No Press Is Bad Press Even Online
otter42 writes "The NYTimes has an 8-page exposé on how an online business is thriving because of giant amounts of negative reviews. It seems that if you directly google the company you have no problem discerning the true nature; but if you instead only google the brand names it sells, the company is at the top of the rankings. Turns out that all the negative advertisement he generates from reputable sites gives him countless links that inflate his pagerank."
This shows the failure of how hyperlinks works and how the page rank algorithm works.
The Page rank algorithm determines how useful a site is based on the amount of hyperlinks TO the website. Each count is multiplied by how reputable a website is - so if its a huge website which brings in millions of users - then its more likely to be reputable than a website on a free host which gets 10 hits a year.

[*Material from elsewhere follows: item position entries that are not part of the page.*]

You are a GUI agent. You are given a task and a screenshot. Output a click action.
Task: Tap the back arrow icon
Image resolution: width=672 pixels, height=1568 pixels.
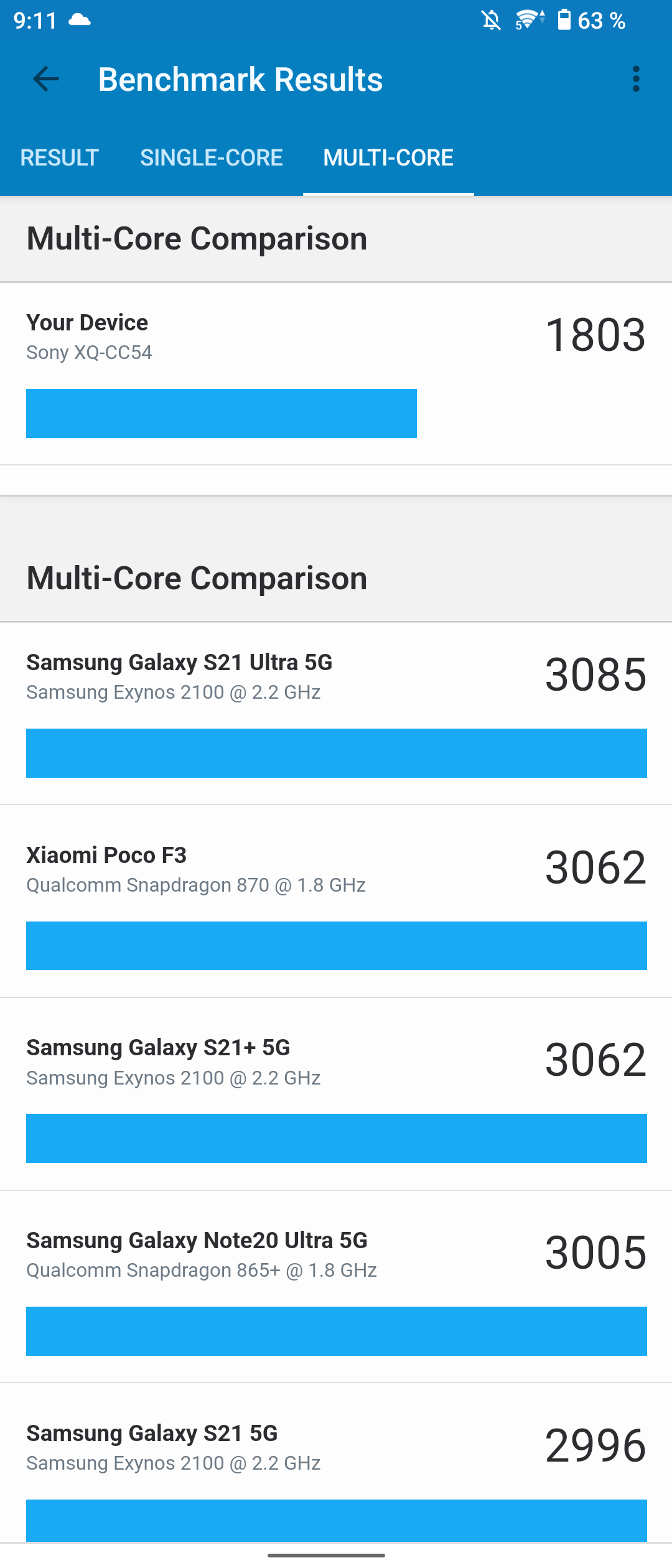46,79
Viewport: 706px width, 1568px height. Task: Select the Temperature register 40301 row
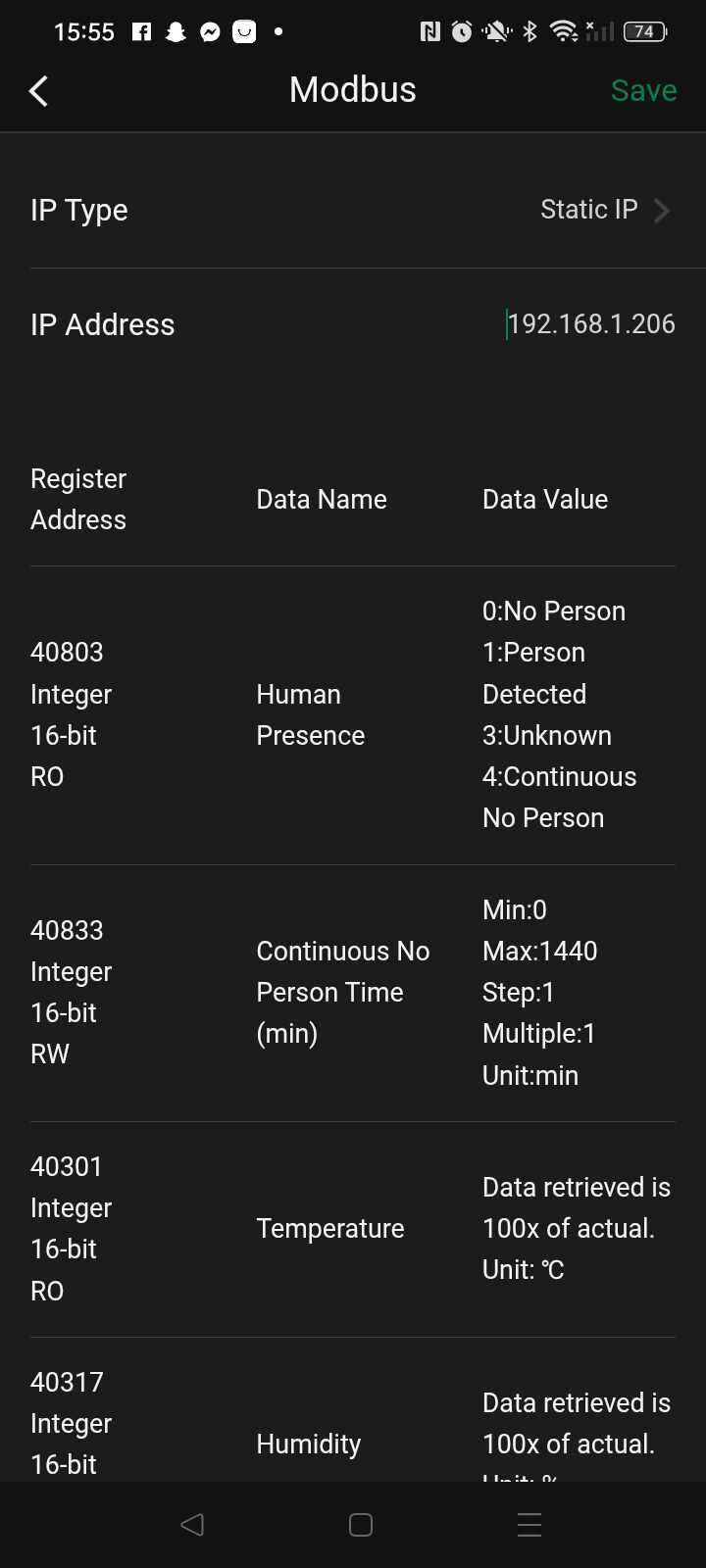pyautogui.click(x=353, y=1229)
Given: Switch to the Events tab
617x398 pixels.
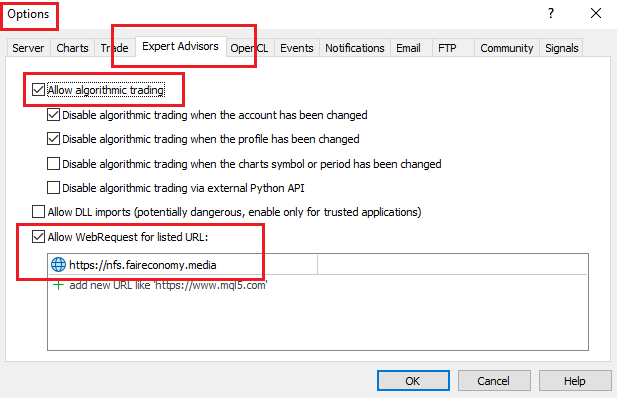Looking at the screenshot, I should (x=297, y=48).
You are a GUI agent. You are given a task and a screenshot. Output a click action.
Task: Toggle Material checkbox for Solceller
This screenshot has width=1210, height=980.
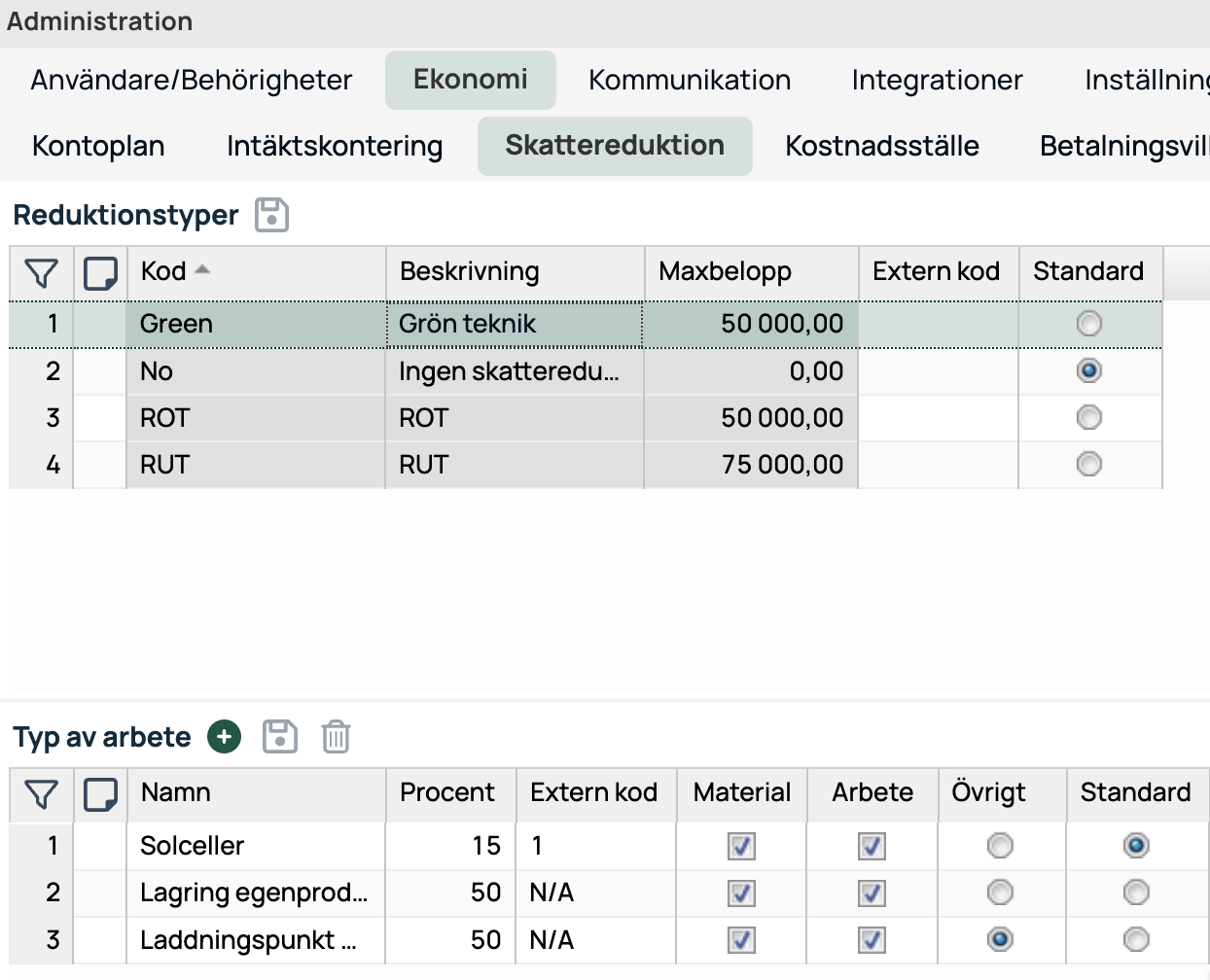coord(741,847)
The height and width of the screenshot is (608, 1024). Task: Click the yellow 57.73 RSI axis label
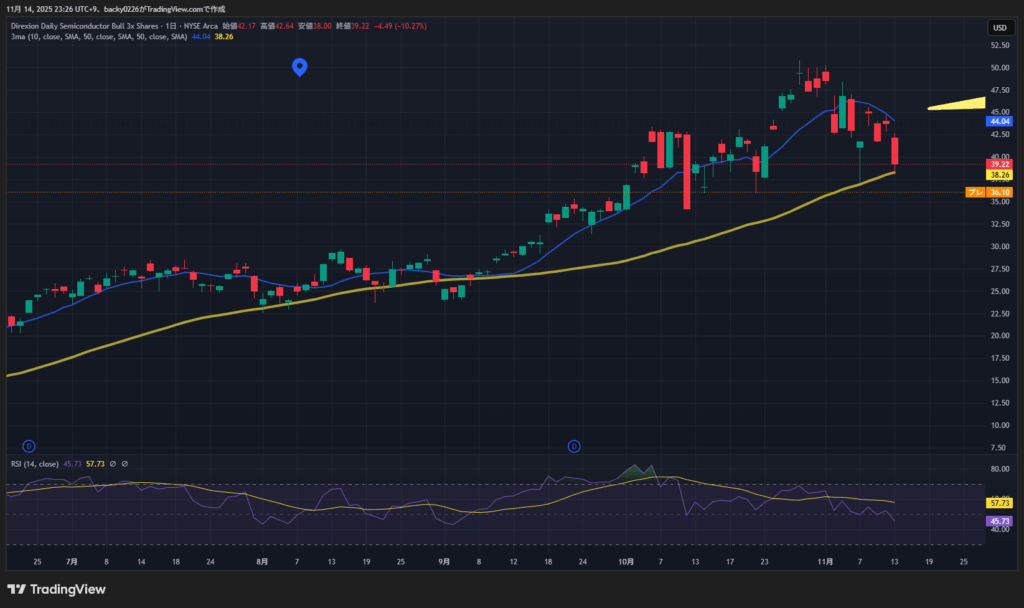(x=999, y=502)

Now the problem with hyperlinks is that there is no semantic information attached to them - if you place a link on a page - there is no way to mark it as "This is a dangerous page" for example, or "This guy is an idiot, someone shut him up" or "This is an adverstiment, they have nothing to do with us". So the crawler notices a reputable website is linking on another site - and gives points accordingly.
The best solution is to add semantic information to hyperlinks - but that's not supported yet...
Perhaps review sites should add nofollow attributes to their external links
http://en.wikipedia.org/wiki/Nofollow
Maybe just for negative reviews?
Let's not forget CitiBank who apparently didn't give a shit that someone fraudulently closed the woman's disputed charge.
I have an account run by CitiBank, and this has made me decide to close it - before I get subjected to their don't care approach.
Corporation, n. An ingenious device for obtaining individual profit without individual responsibility. - Ambrose Bierce
I wouldn't wish 4Chan's wrath on my worst enemy but it sounds like this guy needs a taste of his own medicine to me.